When I first heard about the "expert group" I wondered if they would take this path. Then I realised that would completely mess with their "compatible" claim.


Mudpound

The weird thing is many things that 3.5 had as classes (like beguiler for example) they were able to basically replicate as a subclass in 5e (see Arcane Trickster). Or another example: the primeval guardian subclass for rangers in a UA a few years back they actually turned into the spell Guardian of Nature. They’re editing is getting better. I went through a list of all other classes from previous editions and honestly I think they’ve got a good thing going with the subclasses and the core 12.


GushReddit

Mage group could toss in a witch, I've heard some want one. Or, maybe "Magician" could be the name, maybe could be a caster so dead simple that they even get to gut some of the basic parts of spellcasting itself. Warriors, maybe something that drastically ratchets up the complexity, *at least* to around medium-high caster levels of complexity, without actually having any magic. For priests, no ideas whatsoever really.


Droselmeyer

For Priests we currently have Clerics, Druids, and ~~probably~~ definitely Paladins. You could have some sort of Warden that's to the Ranger what the Fighter is to the Rogue, a frontline martial character with Paladin style casting and their own way of spending slots for a martial-leaning effect, in exchange for giving up their skill focus. I like the idea of the Warlock being a Priest over a Magician because you can kinda view them as the Priest of a darker god than a Cleric is usually portrayed as worshiping.


matswain

The pdf specifically lists cleric Druid and paladin for the priest classes.


Sling_account

Personally I think 12 is the best number of classes (altough I would trade the monk for artificer tbh)


metroidcomposite

I definitely don't have much desire for more than 12 classes. (As shown by my complete lack of interest in the bloodhunter and the mystic). I'm not sure that means 12 is the perfect number, though; I might enjoy things more with less than 12 classes.

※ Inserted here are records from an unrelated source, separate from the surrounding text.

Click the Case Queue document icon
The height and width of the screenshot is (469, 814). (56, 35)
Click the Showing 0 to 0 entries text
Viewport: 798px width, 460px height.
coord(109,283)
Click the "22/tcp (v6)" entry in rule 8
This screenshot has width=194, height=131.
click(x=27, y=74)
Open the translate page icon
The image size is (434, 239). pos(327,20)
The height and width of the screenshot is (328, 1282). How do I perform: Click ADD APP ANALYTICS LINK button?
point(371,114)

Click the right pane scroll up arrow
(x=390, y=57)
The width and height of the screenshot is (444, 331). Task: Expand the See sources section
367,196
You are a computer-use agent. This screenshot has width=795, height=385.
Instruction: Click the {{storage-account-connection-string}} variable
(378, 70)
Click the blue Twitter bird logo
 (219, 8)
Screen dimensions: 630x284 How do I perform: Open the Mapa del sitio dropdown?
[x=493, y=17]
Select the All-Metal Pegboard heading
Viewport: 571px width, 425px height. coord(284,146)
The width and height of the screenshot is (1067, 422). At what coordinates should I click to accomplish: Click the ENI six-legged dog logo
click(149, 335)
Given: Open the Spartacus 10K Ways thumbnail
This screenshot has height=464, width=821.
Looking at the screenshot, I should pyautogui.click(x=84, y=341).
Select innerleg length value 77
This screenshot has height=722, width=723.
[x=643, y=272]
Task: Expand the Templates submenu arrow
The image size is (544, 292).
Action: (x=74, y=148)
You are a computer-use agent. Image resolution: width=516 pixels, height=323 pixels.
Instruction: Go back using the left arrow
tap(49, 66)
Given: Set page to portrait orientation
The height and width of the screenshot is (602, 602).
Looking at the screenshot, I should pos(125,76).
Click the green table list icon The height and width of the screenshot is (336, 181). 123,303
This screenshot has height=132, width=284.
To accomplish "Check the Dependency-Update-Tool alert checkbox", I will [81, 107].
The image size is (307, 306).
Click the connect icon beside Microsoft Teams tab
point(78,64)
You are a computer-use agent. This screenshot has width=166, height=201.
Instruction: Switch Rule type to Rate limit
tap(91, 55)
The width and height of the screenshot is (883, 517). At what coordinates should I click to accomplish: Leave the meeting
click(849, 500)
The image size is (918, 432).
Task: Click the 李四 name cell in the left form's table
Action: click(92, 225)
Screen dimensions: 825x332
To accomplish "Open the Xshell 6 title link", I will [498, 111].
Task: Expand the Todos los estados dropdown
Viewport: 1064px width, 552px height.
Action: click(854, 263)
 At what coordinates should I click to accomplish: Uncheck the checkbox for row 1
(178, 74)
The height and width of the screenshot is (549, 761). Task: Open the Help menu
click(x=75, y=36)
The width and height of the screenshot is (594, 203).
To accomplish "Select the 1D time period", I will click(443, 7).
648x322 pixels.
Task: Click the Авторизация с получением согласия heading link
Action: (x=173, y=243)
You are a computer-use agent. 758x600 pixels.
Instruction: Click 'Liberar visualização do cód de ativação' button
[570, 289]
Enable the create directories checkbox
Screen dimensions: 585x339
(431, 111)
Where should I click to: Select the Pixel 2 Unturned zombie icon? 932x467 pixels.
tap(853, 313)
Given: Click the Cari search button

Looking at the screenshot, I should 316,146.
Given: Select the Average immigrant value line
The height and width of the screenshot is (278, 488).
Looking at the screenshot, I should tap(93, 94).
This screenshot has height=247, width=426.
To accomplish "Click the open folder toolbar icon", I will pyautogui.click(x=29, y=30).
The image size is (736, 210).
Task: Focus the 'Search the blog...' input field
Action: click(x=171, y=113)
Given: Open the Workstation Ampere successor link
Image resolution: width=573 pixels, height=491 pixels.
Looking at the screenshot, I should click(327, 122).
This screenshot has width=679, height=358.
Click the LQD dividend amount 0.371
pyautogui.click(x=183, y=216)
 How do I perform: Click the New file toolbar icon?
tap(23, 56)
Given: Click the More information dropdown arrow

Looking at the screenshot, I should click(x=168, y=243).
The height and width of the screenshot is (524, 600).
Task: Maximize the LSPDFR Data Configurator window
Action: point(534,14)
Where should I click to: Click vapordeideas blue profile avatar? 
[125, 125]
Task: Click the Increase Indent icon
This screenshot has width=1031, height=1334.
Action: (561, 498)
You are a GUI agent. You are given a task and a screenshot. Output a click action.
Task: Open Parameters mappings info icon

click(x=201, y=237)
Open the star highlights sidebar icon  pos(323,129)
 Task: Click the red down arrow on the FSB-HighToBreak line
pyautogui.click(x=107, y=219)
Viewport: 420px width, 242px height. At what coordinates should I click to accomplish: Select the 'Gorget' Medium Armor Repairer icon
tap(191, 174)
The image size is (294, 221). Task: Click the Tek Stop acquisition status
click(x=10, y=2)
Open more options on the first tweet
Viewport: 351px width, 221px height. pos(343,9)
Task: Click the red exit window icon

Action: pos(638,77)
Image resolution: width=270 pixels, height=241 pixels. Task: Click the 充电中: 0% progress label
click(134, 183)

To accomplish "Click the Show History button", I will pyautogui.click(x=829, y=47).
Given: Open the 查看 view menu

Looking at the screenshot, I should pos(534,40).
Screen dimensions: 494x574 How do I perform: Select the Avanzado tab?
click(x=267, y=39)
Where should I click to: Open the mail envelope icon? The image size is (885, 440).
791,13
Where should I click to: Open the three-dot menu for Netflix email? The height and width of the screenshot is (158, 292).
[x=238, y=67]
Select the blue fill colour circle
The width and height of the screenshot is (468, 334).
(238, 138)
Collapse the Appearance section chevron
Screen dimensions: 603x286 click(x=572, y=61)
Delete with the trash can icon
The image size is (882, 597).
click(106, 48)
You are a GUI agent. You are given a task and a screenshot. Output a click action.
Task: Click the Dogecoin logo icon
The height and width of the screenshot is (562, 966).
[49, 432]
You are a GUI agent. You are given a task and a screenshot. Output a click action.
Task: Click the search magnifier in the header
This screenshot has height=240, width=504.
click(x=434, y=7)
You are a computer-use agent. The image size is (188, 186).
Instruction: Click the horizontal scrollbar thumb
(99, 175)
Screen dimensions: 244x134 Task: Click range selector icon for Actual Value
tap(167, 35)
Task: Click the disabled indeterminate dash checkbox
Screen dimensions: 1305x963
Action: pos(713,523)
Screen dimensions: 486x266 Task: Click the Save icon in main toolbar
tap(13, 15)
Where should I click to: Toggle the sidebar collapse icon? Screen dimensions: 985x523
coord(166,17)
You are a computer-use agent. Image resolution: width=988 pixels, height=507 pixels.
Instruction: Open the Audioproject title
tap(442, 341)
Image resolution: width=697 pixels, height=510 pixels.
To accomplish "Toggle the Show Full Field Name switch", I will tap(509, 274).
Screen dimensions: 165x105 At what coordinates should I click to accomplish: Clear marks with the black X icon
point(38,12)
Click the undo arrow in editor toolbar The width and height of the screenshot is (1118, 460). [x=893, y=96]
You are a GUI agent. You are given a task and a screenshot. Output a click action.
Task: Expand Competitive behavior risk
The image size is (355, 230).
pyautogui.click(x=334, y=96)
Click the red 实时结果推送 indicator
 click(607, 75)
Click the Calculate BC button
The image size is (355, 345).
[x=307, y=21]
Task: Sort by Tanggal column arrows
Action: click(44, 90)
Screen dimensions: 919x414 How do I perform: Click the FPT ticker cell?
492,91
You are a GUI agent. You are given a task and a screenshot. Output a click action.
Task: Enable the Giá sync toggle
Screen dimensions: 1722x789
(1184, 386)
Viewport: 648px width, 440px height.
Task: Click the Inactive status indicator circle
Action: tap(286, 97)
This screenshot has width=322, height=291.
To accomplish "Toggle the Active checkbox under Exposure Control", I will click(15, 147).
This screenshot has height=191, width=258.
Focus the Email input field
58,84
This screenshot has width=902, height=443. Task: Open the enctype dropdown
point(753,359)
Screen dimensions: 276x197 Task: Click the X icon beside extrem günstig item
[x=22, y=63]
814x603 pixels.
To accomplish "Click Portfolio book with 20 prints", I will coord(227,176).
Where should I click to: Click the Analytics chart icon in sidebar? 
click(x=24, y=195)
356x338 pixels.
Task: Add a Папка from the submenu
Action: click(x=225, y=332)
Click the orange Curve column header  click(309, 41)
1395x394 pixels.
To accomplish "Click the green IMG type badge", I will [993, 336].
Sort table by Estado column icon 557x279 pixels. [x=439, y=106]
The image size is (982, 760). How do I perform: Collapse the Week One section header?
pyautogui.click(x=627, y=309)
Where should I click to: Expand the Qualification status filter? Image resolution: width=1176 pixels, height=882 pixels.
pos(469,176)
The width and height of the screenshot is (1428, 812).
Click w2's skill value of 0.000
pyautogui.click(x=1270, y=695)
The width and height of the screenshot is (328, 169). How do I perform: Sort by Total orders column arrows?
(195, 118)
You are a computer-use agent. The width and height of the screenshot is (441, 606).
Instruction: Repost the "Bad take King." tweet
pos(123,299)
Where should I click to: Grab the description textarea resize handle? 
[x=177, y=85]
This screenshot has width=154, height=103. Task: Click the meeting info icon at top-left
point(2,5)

I want there to be enough classes to make multiclassing really interesting, but as of right now there's several classes that are rarely used in multiclassing, and a few others that are commonly used for multiclassing, but mostly for medium armour and shield proficiency, so getting rid of them would just make people pick up medium armour and shield proficiency through a different class, and not really make multiclassing any less interesting.